読解文:
■ ■ ■
温泉逍遥

思いつきで巡った各地の温泉(主に日帰り温泉)を写真と共に紹介します。取り上げるのは原則的に源泉掛け流しの温泉です。

花野温泉 たぬき湯

2012年08月29日 | 鹿児島県
 
鹿児島市内の千年団地から花野方面へ向かう途中に架かる千年橋近くの大規模な温泉スーパー銭湯「たぬき湯」を利用してきました。当初は前回取り上げた「大黒温泉」を出た後に中央駅方面へ戻るつもりでしたが、花野口バス停でバスを待っている時、目の前に「たぬき湯」の看板を発見し、携帯で調べてみたらどうやらこのバス停から徒歩10分程度で辿りつけそうだったので、どんなところか行ってみることにしたのです。
建物の前の駐車場には、平日のお昼時だというのにたくさんの車が停められており、早い時間から既に多くのお客さんで賑わっていることが窺えます。玄関前には八百屋やお花屋さんなどの露店が並んでいました。


 
玄関に入ると、両側には「願かけ龍」と称する龍の絵や不動明王の仏像など、宗教めいたものが祀られています。この施設って何かの宗教関係なんですか?
■ ■ ■
提示資料:
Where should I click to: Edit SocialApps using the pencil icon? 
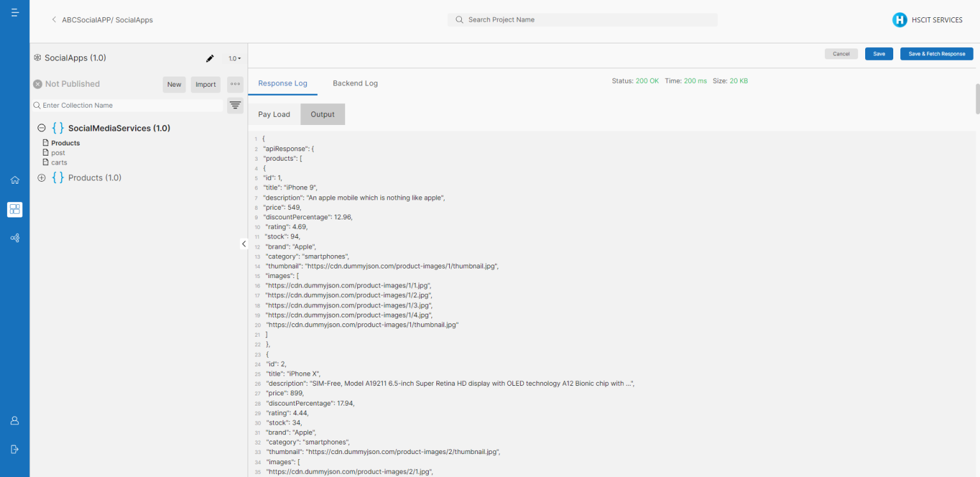point(210,58)
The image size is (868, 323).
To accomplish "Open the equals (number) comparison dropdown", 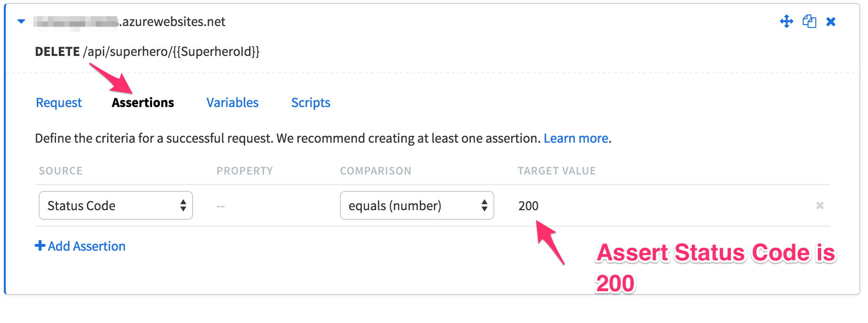I will click(417, 205).
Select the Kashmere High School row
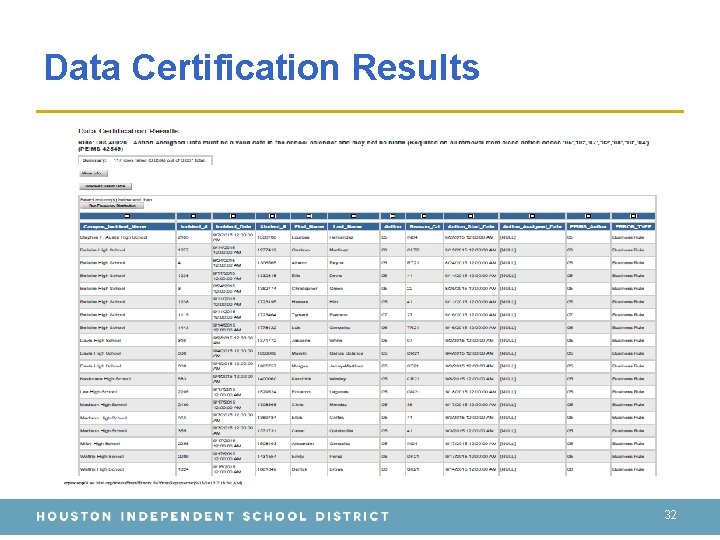 (367, 379)
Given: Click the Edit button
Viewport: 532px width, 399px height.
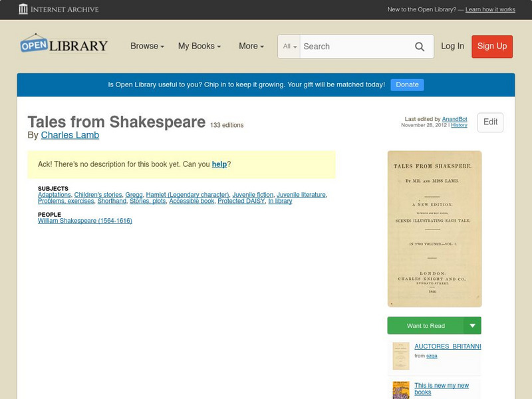Looking at the screenshot, I should (490, 122).
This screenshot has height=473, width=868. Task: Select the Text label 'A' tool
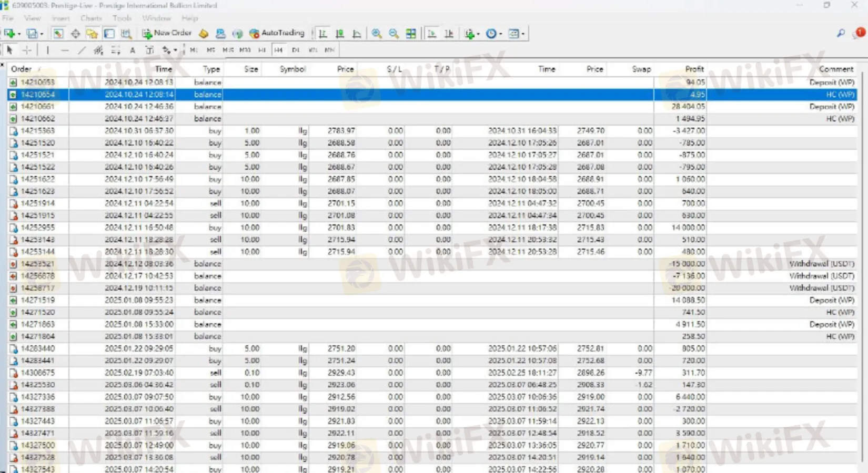click(133, 50)
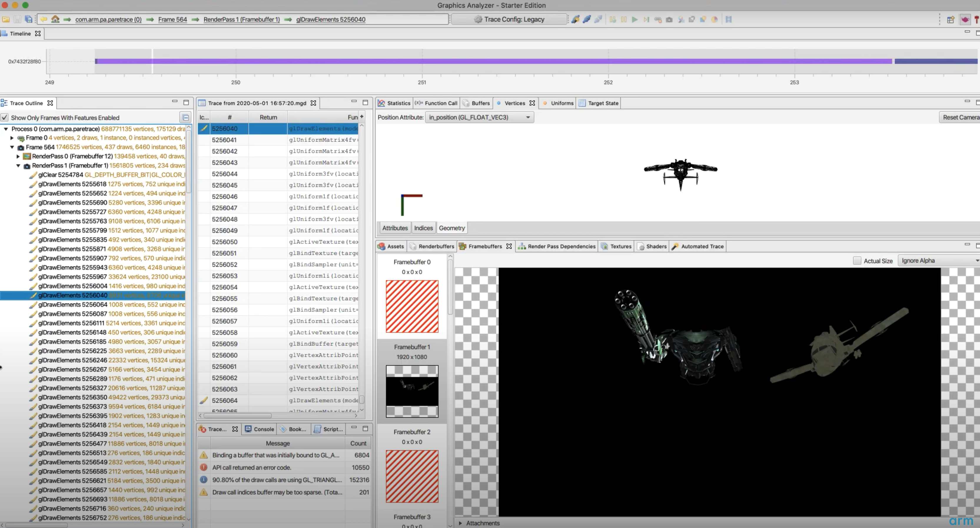Click the open folder icon in the toolbar
Viewport: 980px width, 528px height.
pos(6,19)
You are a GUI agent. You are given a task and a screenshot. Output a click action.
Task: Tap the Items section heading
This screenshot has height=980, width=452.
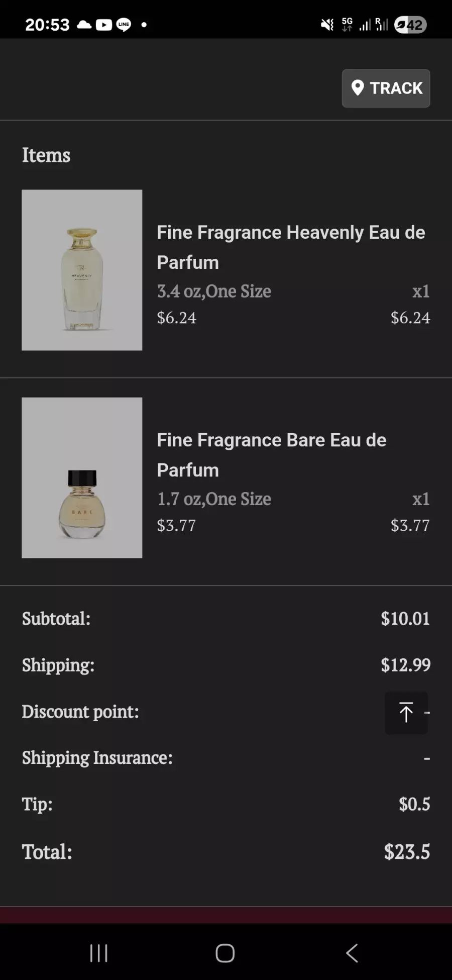click(x=46, y=155)
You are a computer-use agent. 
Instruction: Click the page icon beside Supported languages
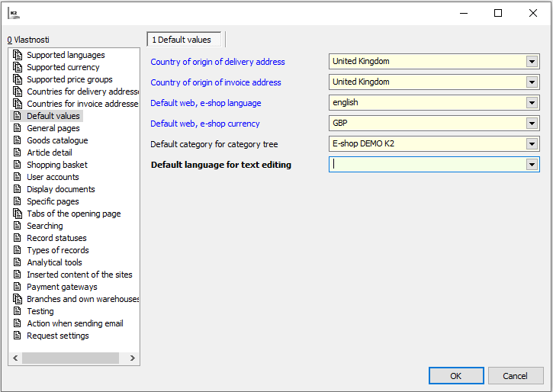click(18, 55)
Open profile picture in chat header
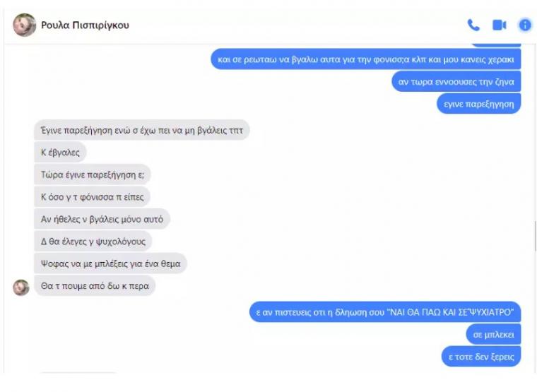 (24, 25)
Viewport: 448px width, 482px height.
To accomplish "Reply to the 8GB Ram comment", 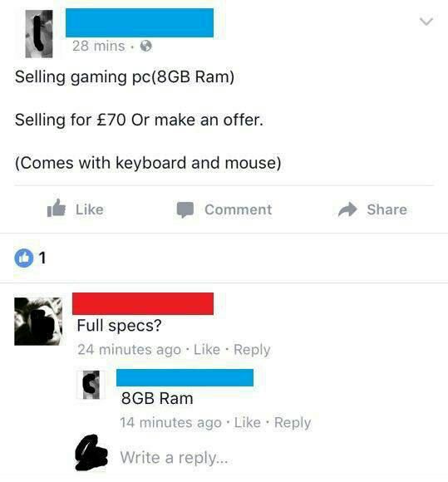I will [x=293, y=423].
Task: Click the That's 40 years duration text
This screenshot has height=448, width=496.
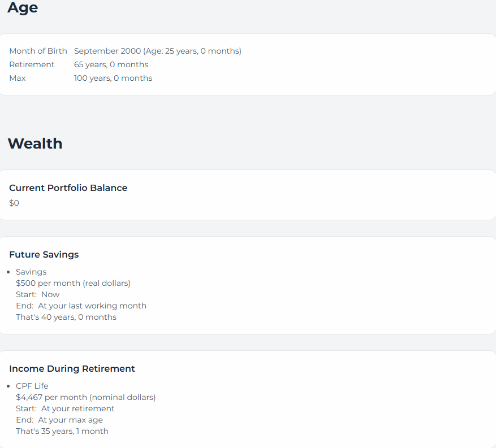Action: [66, 317]
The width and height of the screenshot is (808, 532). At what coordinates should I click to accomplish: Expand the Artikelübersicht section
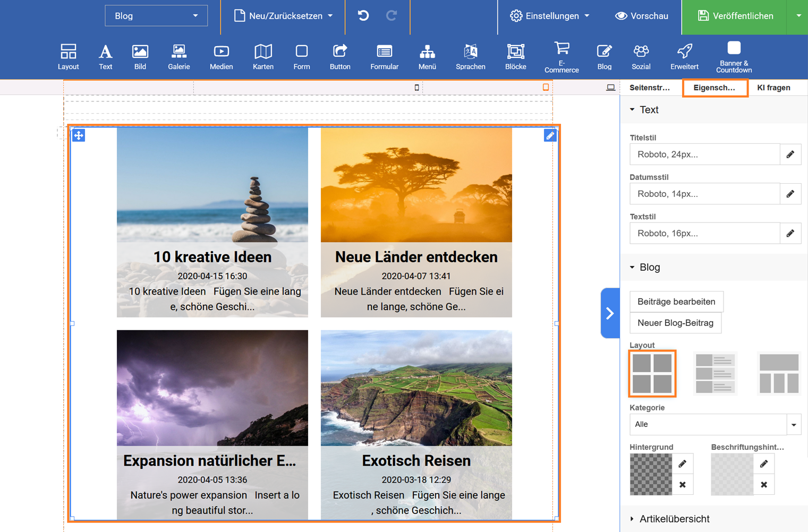[x=674, y=519]
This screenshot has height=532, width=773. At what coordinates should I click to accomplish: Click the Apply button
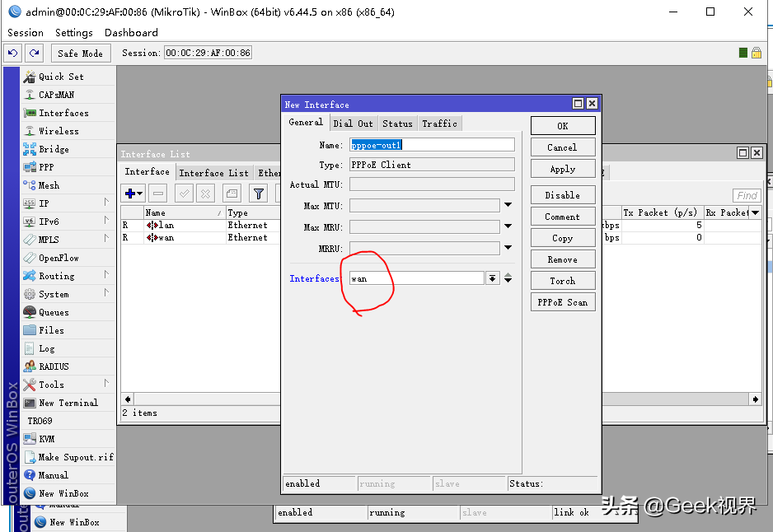pyautogui.click(x=563, y=169)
■ ■ ■
課題:
たぬき湯についての文章を読んで答えてください。
1. 筆者が「たぬき湯」の看板を見つけたのは、どのバス停でバスを待っている時ですか?
2. 玄関前にはどのような露店が並んでいましたか?
3. 玄関の両側に祀られていたものとして、何が挙げられていますか?
資料は、この文章とは別の出典から取ったものです。

回答:
1. 花野口バス停です。
2. 八百屋やお花屋さんなどの露店です。
3. 「願かけ龍」と称する龍の絵や不動明王の仏像などです。